Il viaggio è breve e silenzioso, ancora una volta mi perdo fra i miei pensieri e il forte vento che spinge l'uragano vicino a me. Ciò che mi mozza il fiato però non è l'intensità del mio tormento interiore, bensì la casa a cui ci siamo fermate di fronte.

Scendo dall'auto e la indico a Eavy. «Abiti qui?»

«Si, perché?». Tira fuori le chiavi dallo zaino e mi guarda in attesa. Le indico la casa piena di fiori a pochi passi di distanza.

«Il bambino che si è traferito lì da poco è un mio caro amico». Tommy abita proprio di fronte ad Eavy, probabilmente si conoscono anche.

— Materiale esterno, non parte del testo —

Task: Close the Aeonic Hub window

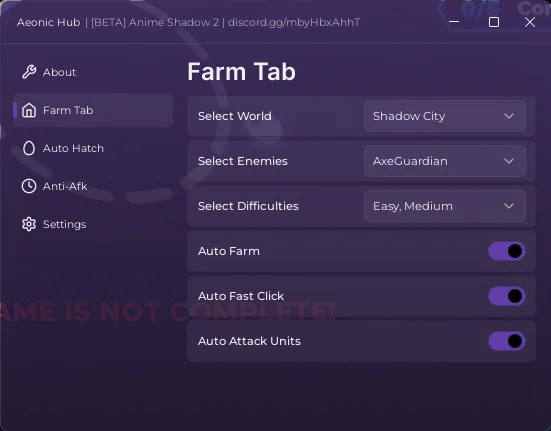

La ragazza ride e annuisce, infila le chiavi nella toppa e gira un paio di volte. «Oh si, Tommy è molto... simpatico, energico». La seguo dentro casa non potendo che confermare la sua breve descrizione. «Non ci ho parlato molto, ha subito legato con mio fratello e per me non c'era spazio».

A quanto pare il fratello di Eavy è il fantomatico ragazzo di cui Tommy mi ha parlato, sinceramente sarei stata più tranquilla se avesse fatto amicizia con la ragazza. Tutto sommato non è male, gli avrebbe insegnato ad impegnarsi a scuola.

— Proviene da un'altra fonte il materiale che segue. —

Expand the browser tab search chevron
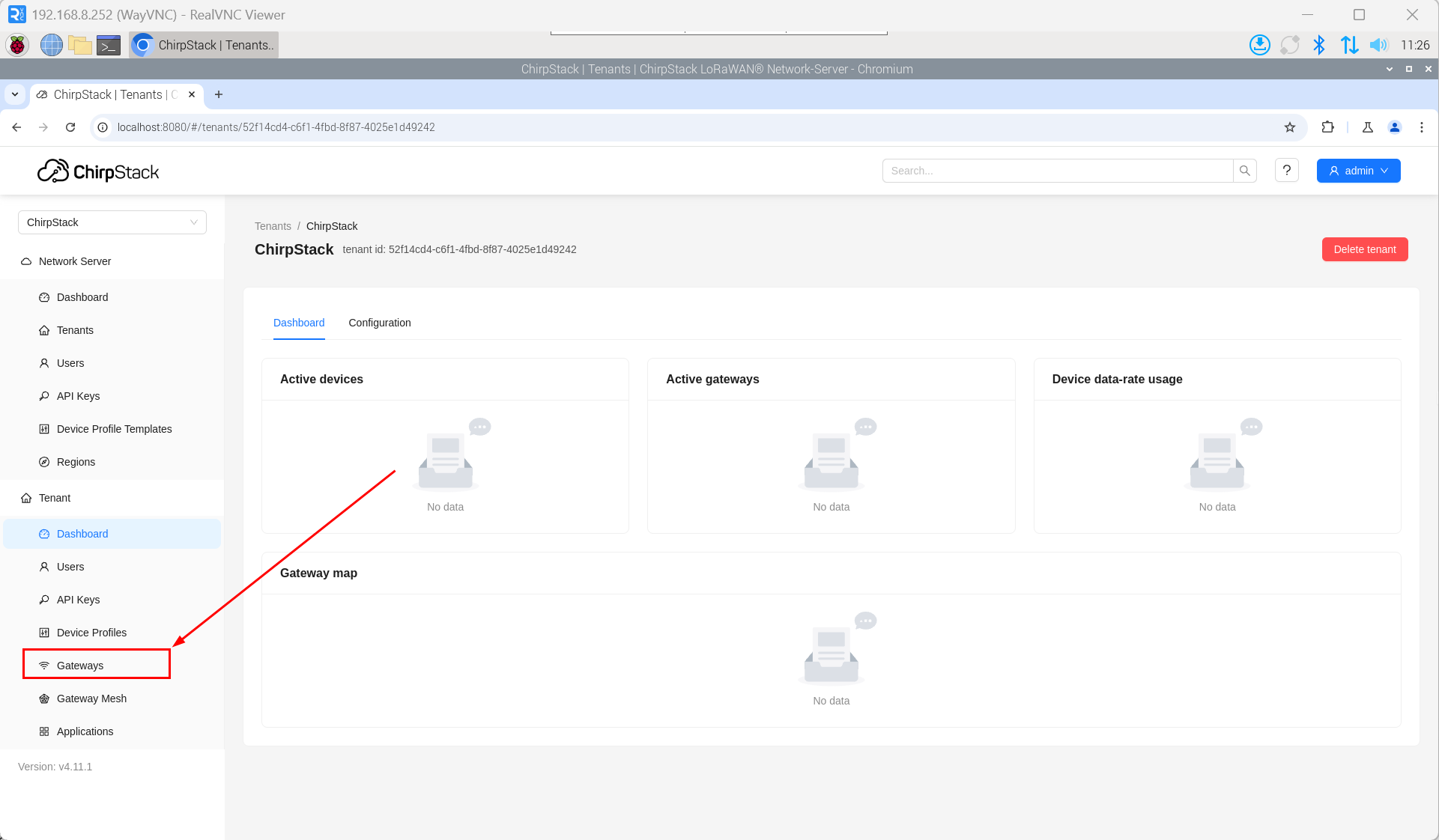This screenshot has width=1439, height=840. (15, 94)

Domani verrò a trovarlo, non lo vedo da un paio di giorni e l'ultima volta era in compagnia di Kim. Voglio parlargli a quattrocchi e risolvere la situazione ch'è rimasta in sospeso l'ultima volta.

Seguo Eavy fino ad un grazioso salotto, mi fa accomodare su una poltrona e mi ordina di aspettare finché non trona con il computer e la ma copia della ricerca.

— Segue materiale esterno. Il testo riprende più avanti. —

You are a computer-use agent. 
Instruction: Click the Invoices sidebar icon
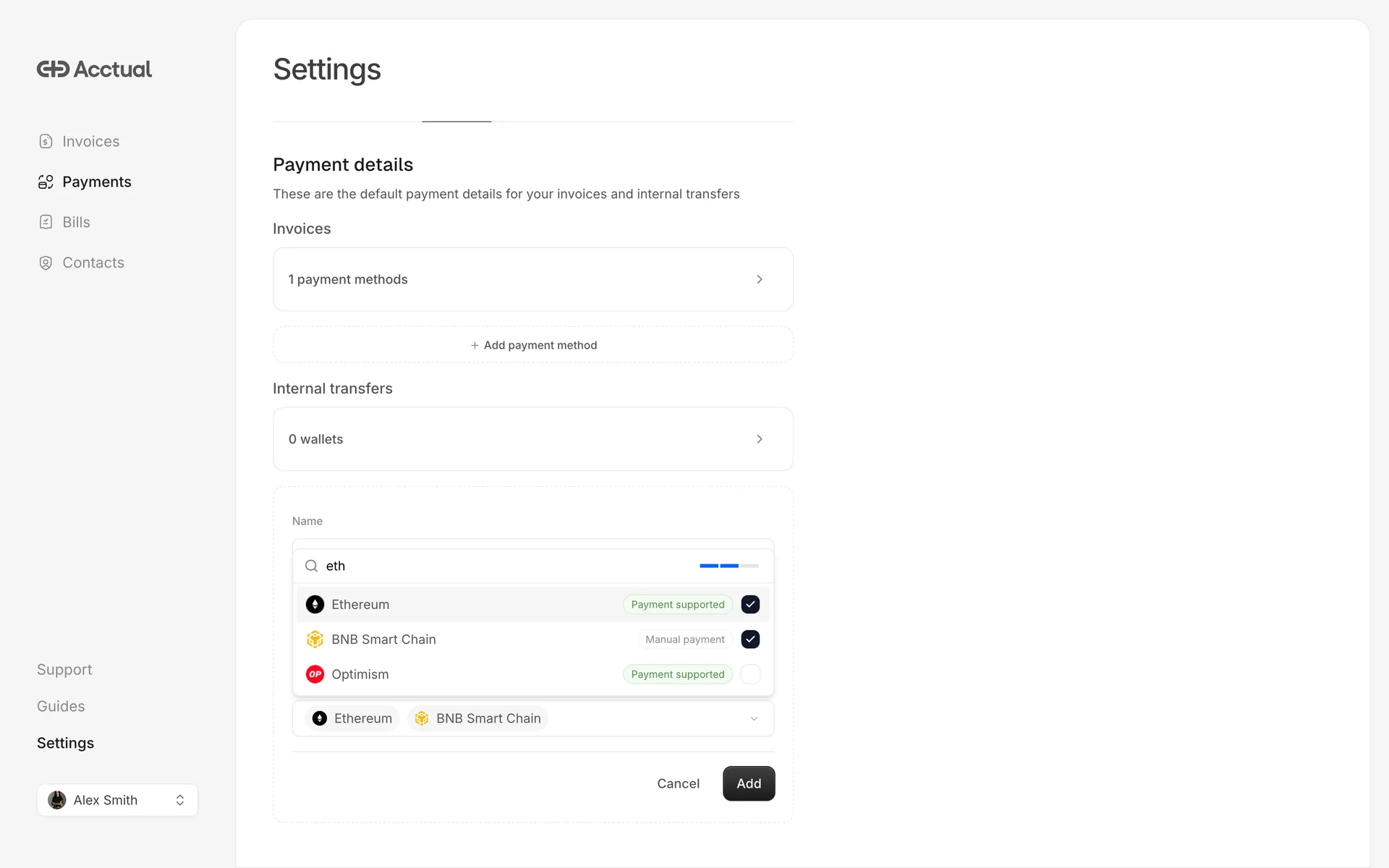[46, 142]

Ne approfitto per guardarmi un po' attorno, la casa è molto graziosa, semplice e quasi rustica. Molto accogliente tanto da sprigionare un'aura di famigliarità che mette a proprio agio qualsiasi ospite.

Dopo pochi istanti sento i passi di Eavy alle mie spalle, piccola ma veloce.

«Kathryn che ci fai tu qui?», non faccio in tempo a girarmi. Maledizione, ovviamente è questo il tre, non è mia madre.

Questa non è di sicuro una coincidenza, è pura sfiga. Dannato Allen Cross.